Hi again. So I hope I understand correctly what you want to do: every 500ms, you want to randomly select a neuron and have it’s i_offset
current jump and then decay as an inverse of time, correct?
In your current network_operation
, you assign to N.i_offset
. An assignment to a variable sets its current value. In your case this is a string referring to time t
, but this string will be evaluated once when you do the assignment. According to your model equations, i_offset
is a parameter, not a dynamical variable, so its value will not change after that assignment. Also, note that t
refers to the time since the start of the simulation, so at t=500*ms
, you’ll increase your i_offset
only by 0.02nA.
There are several ways you can implement a dynamically decaying current spike. The easiest is to have it decay exponentially by defining it as a differential equation that decays back to the base value with time constant tau_i
(changing this time constant allows you to change the width of the spike).
tau_i = 2*ms
base_i_offset = 20*nA
eqs = """
R : ohm
di_offset/dtau_i = (base_i_offset - i_offset)/tau_i : amp
tau : second
Vr : volt
Vt : volt
dv/dt = (R*i_offset-v)/tau : volt (unless refractory)
"""
# The neurons with threshold voltage, reset voltage and refractoriness
N = NeuronGroup(n, eqs, threshold='v > Vt', reset='v = Vr', refractory=t_ref,
method='euler', name='neurons')
You can then make the i_offset
value jump up every 500ms. You could do this via a network_operation
, but it might be more straightforward to pre-generate the indices of the neurons that should receive this spike, i.e. something like this:
n_spikes = 10
spike_trigger = SpikeGeneratorGroup(n, np.random.randint(n, size=n_spikes), 500*ms*(np.arange(n_spikes) + 1)

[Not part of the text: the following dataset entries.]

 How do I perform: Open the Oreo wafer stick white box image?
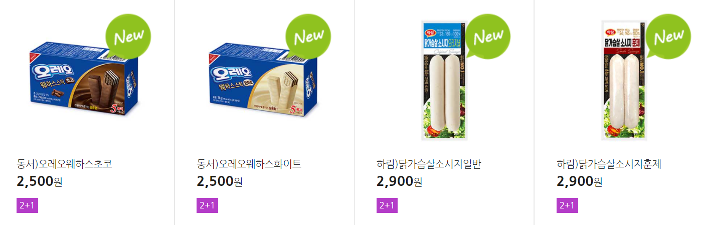(x=263, y=80)
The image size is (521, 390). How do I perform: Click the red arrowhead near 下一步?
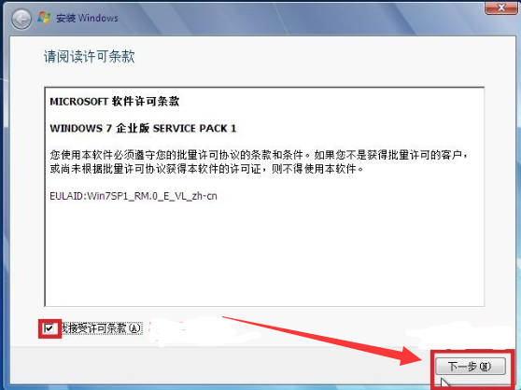pyautogui.click(x=414, y=355)
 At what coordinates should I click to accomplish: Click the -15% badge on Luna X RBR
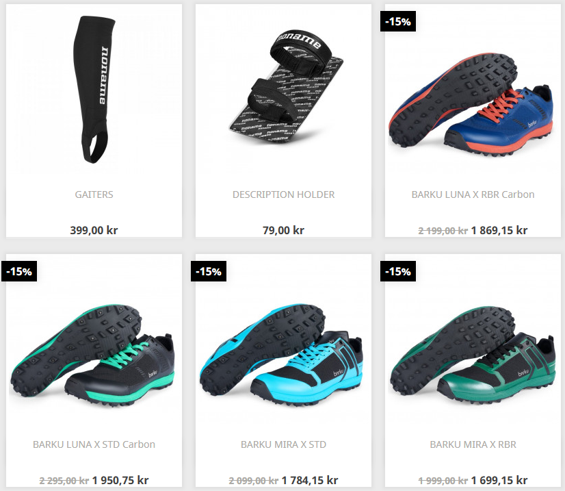(398, 22)
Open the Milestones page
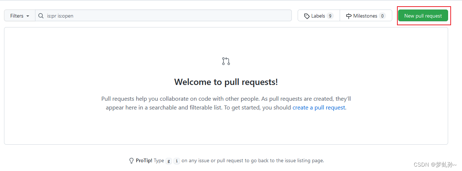Screen dimensions: 462x171 point(366,16)
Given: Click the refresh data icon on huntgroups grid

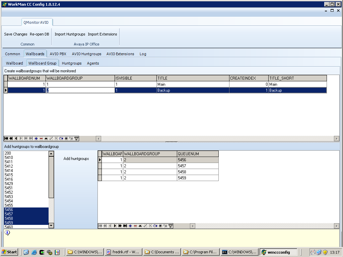Looking at the screenshot, I should pyautogui.click(x=155, y=226).
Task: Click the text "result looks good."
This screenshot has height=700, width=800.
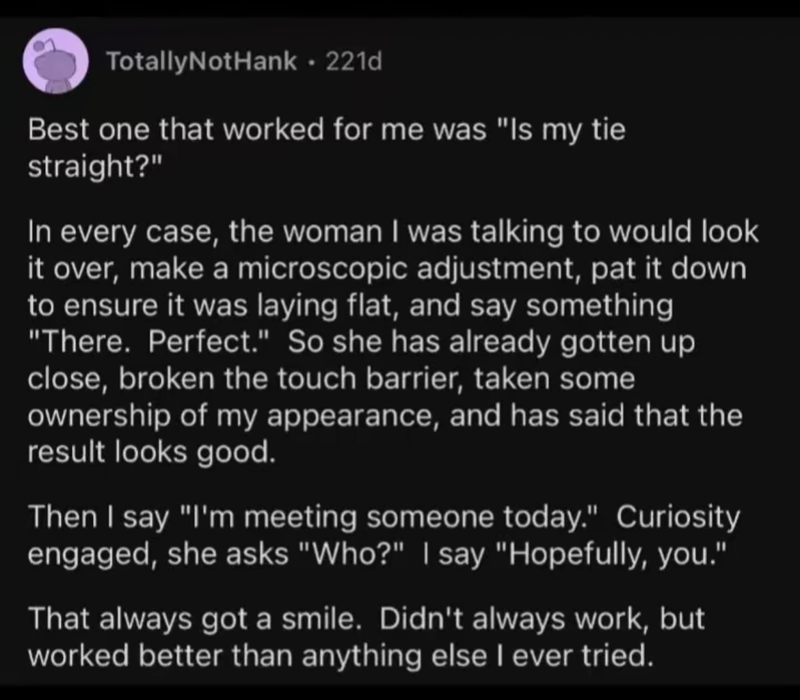Action: pos(152,452)
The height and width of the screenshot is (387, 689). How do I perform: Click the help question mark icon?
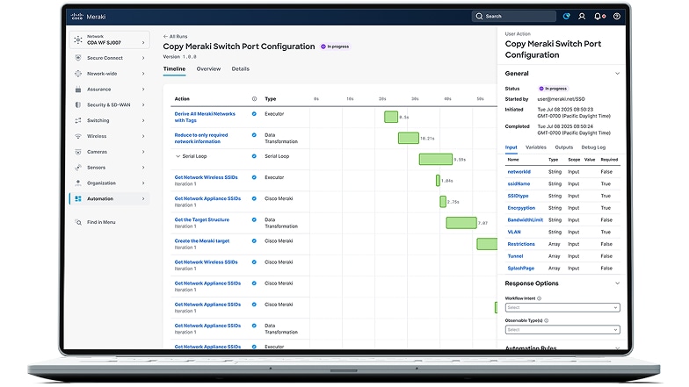[x=617, y=16]
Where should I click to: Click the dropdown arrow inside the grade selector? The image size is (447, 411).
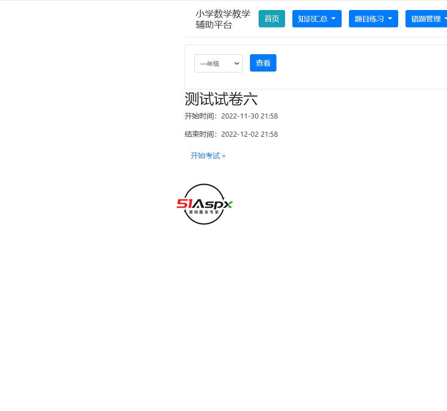(x=237, y=63)
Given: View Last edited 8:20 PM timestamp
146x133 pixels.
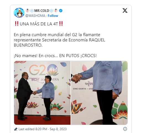Looking at the screenshot, I should pyautogui.click(x=33, y=129).
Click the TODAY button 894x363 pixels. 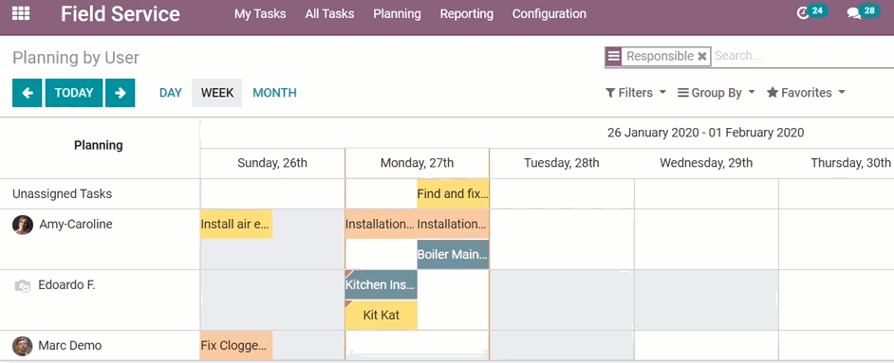click(x=74, y=93)
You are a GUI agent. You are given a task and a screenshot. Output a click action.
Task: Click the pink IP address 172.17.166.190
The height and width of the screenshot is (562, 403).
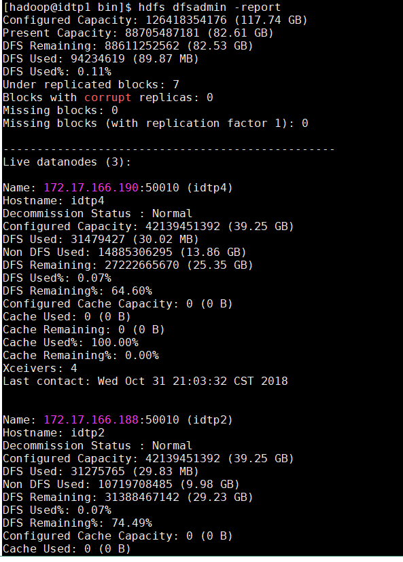point(91,187)
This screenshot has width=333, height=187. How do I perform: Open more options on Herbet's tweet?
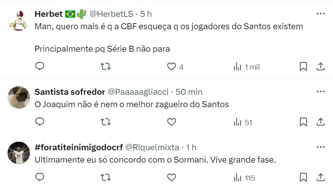coord(320,14)
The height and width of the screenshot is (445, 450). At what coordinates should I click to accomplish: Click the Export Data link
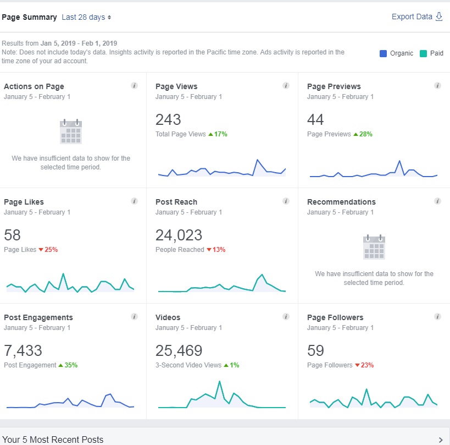click(x=412, y=17)
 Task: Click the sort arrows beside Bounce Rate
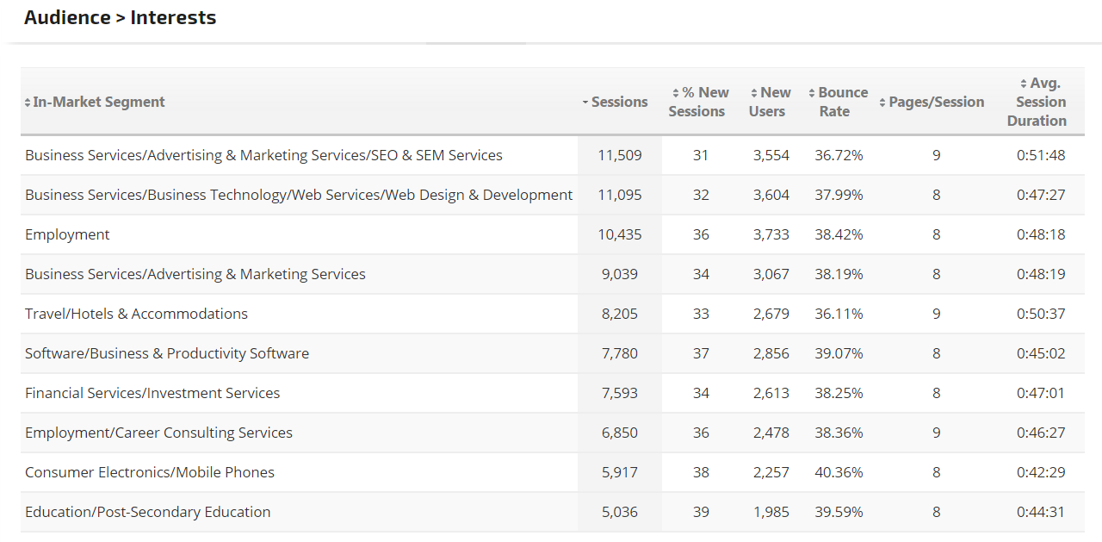tap(812, 93)
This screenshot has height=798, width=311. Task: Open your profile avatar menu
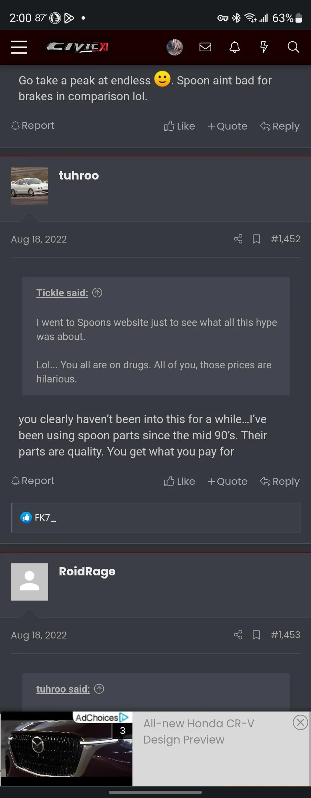click(175, 47)
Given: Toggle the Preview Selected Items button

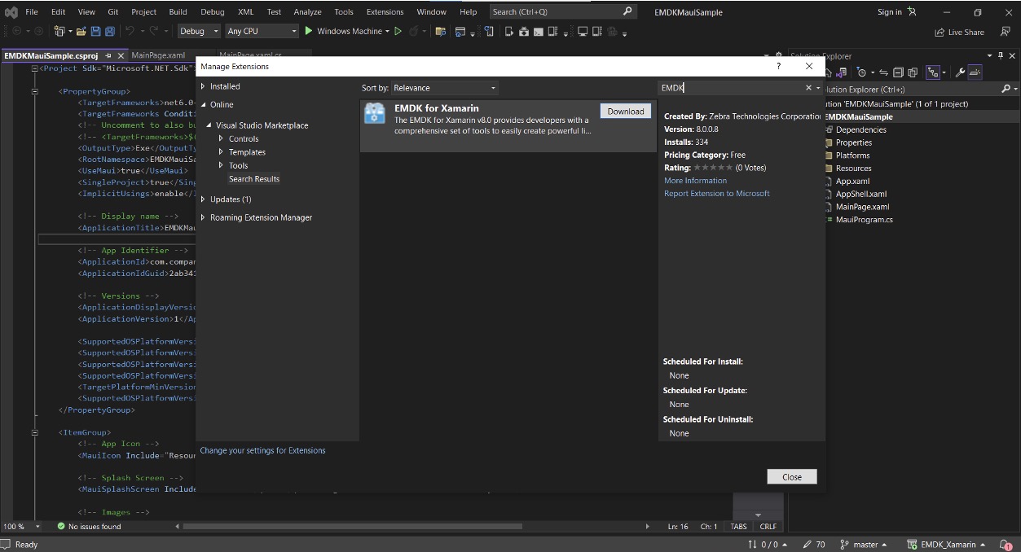Looking at the screenshot, I should pos(975,72).
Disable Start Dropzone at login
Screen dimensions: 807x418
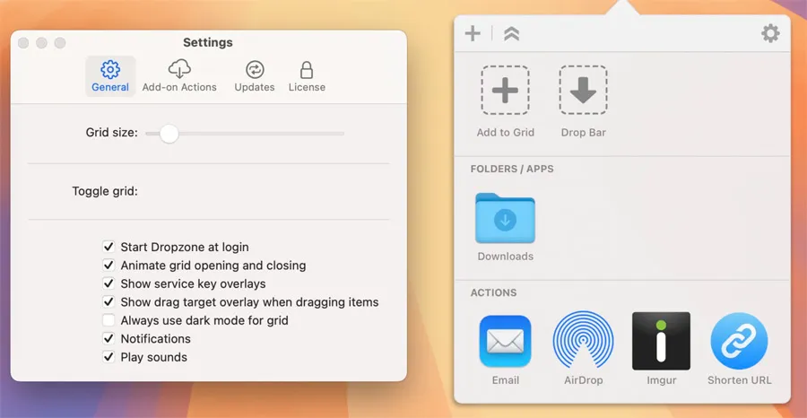[x=108, y=247]
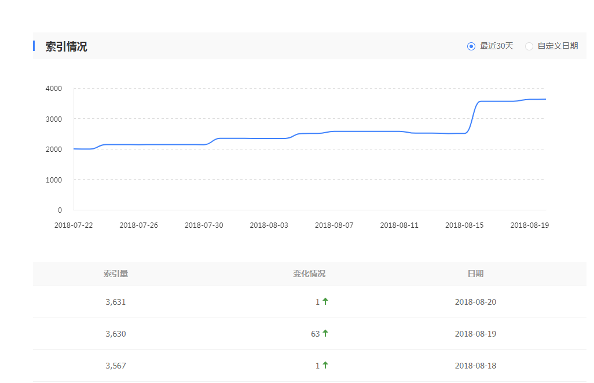This screenshot has height=383, width=594.
Task: Click the 2018-08-20 date cell
Action: point(475,302)
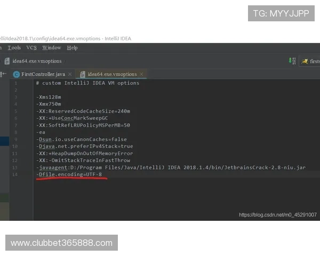Open the Help menu
The width and height of the screenshot is (320, 256).
pyautogui.click(x=72, y=48)
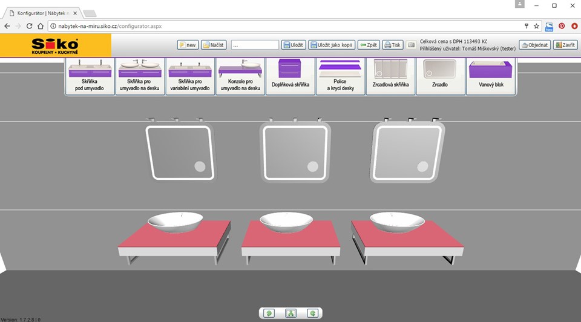This screenshot has width=581, height=322.
Task: Print using the Tisk button
Action: pos(393,45)
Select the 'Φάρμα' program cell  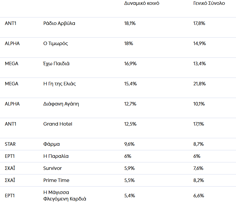[x=51, y=144]
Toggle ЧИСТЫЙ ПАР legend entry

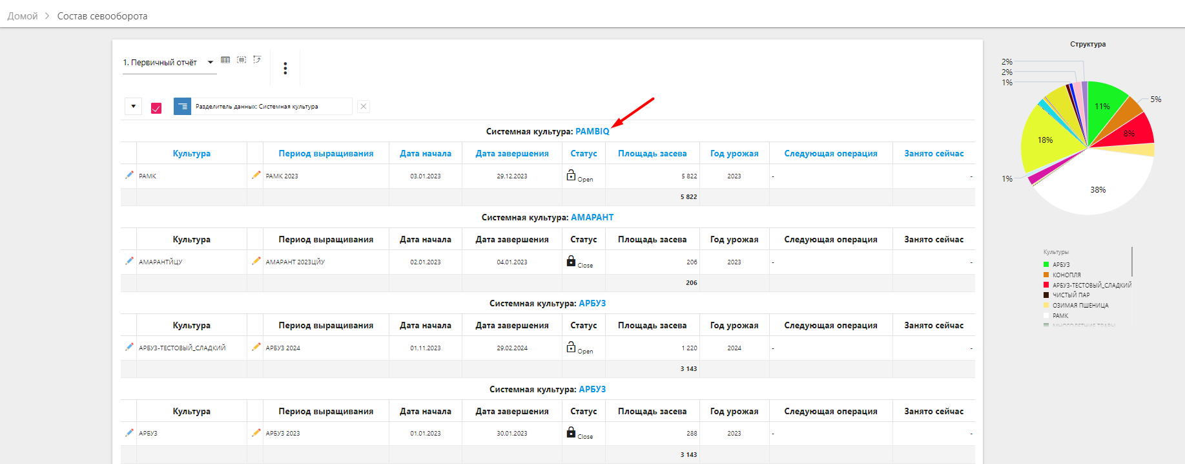(1071, 295)
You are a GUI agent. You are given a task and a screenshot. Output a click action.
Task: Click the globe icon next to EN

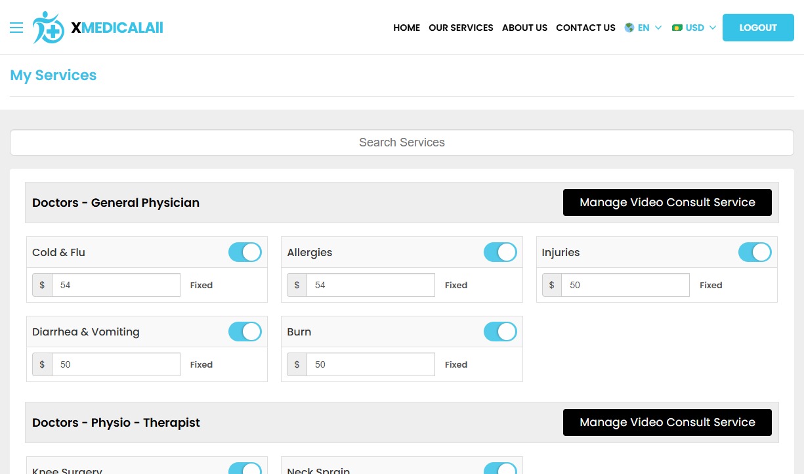[629, 28]
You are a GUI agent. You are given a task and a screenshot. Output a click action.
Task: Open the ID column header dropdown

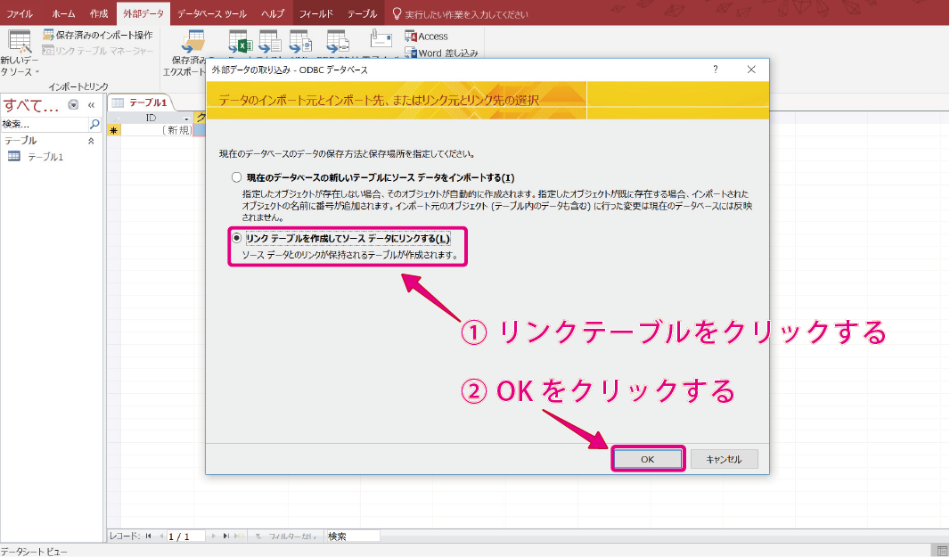click(x=186, y=118)
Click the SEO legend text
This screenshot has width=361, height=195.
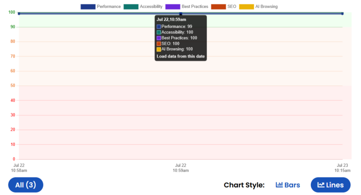click(232, 7)
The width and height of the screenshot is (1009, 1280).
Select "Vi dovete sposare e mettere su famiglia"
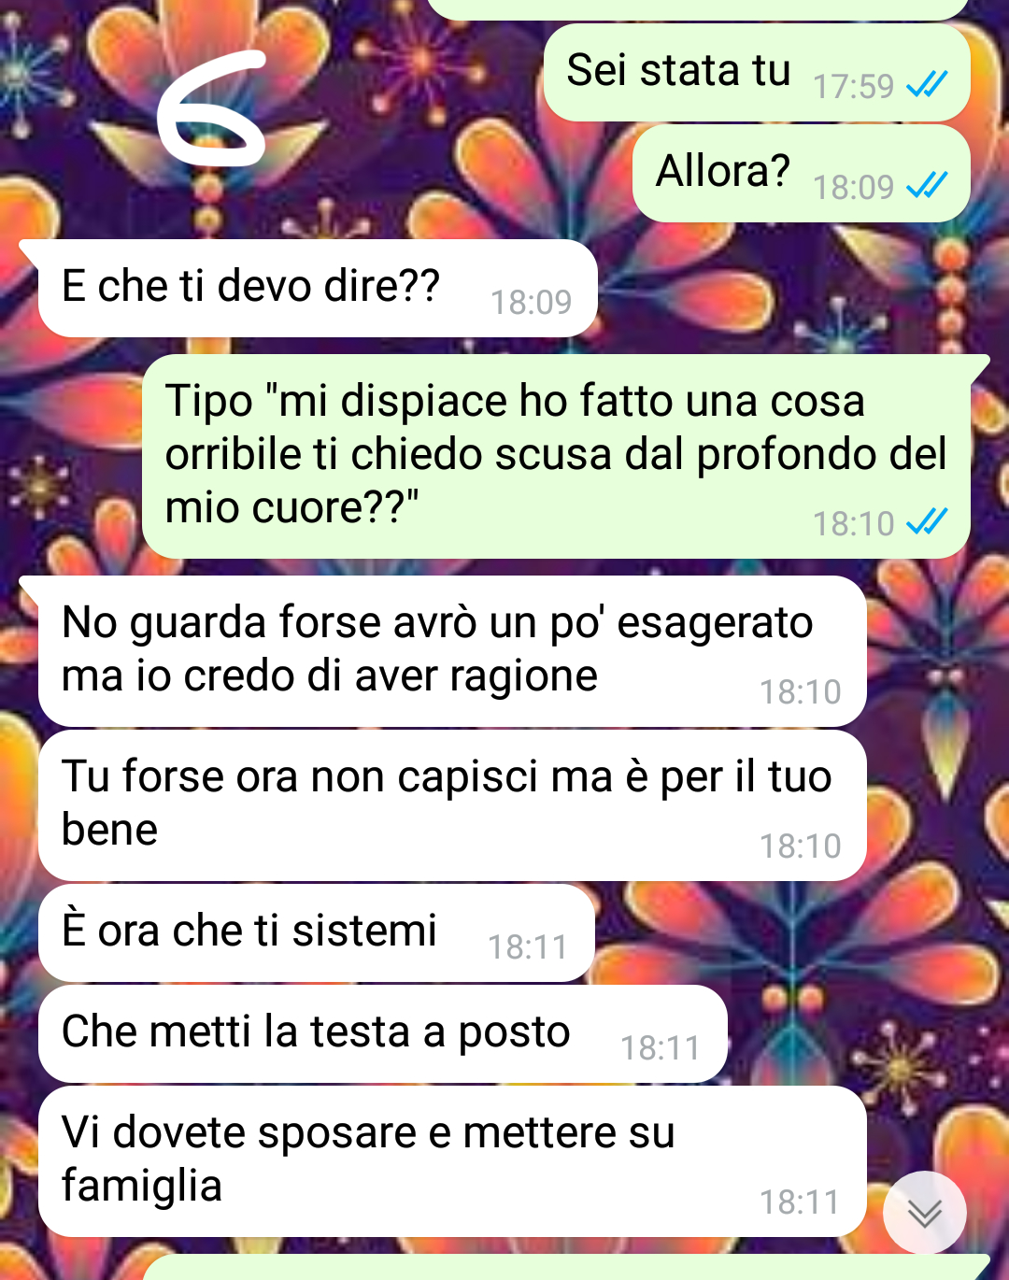point(452,1161)
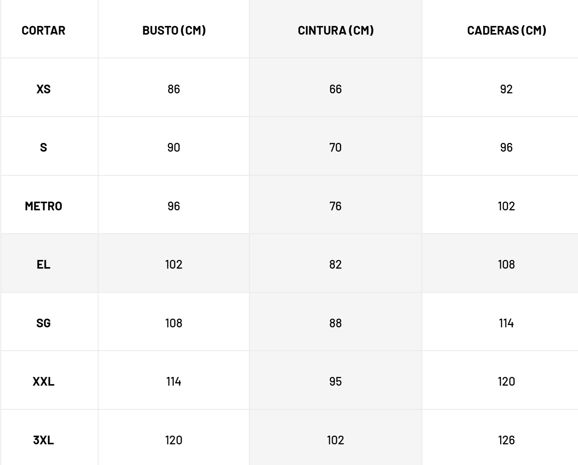Select the EL size row label
Screen dimensions: 578x465
pos(43,264)
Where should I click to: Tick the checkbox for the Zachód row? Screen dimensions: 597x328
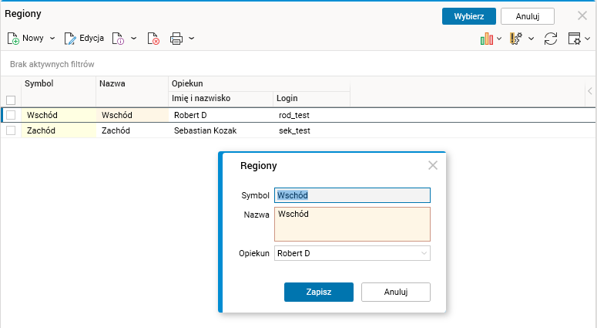tap(11, 130)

trigger = Synapses(spike_trigger, N, on_pre='i_offset += 10*nA')
If it is important to have an \frac{1}{1 + \alpha t} shape of the current, then you can put it directly into the definition of the current:
base_i_offset = 20*nA
eqs = """
R : ohm
i_offset = base_i_offset + (10 / (1 + 1000 * (t - last_injection) / second)) * nA : amp
last_injection : second # time of the last current injection for this neuron
tau : second
Vr : volt
Vt : volt
dv/dt = (R*i_offset-v)/tau : volt (unless refractory)
"""
N = ...
N.last_injection = -1e9*second
Now, instead of directly increasing the current each time, you’ll just update the last_injection
time:
spike_trigger = SpikeGeneratorGroup(...)
trigger = Synapses(spike_trigger, N, on_pre='last_injection = t')
I hope this all makes sense and I did not misunderstand what you are trying to do!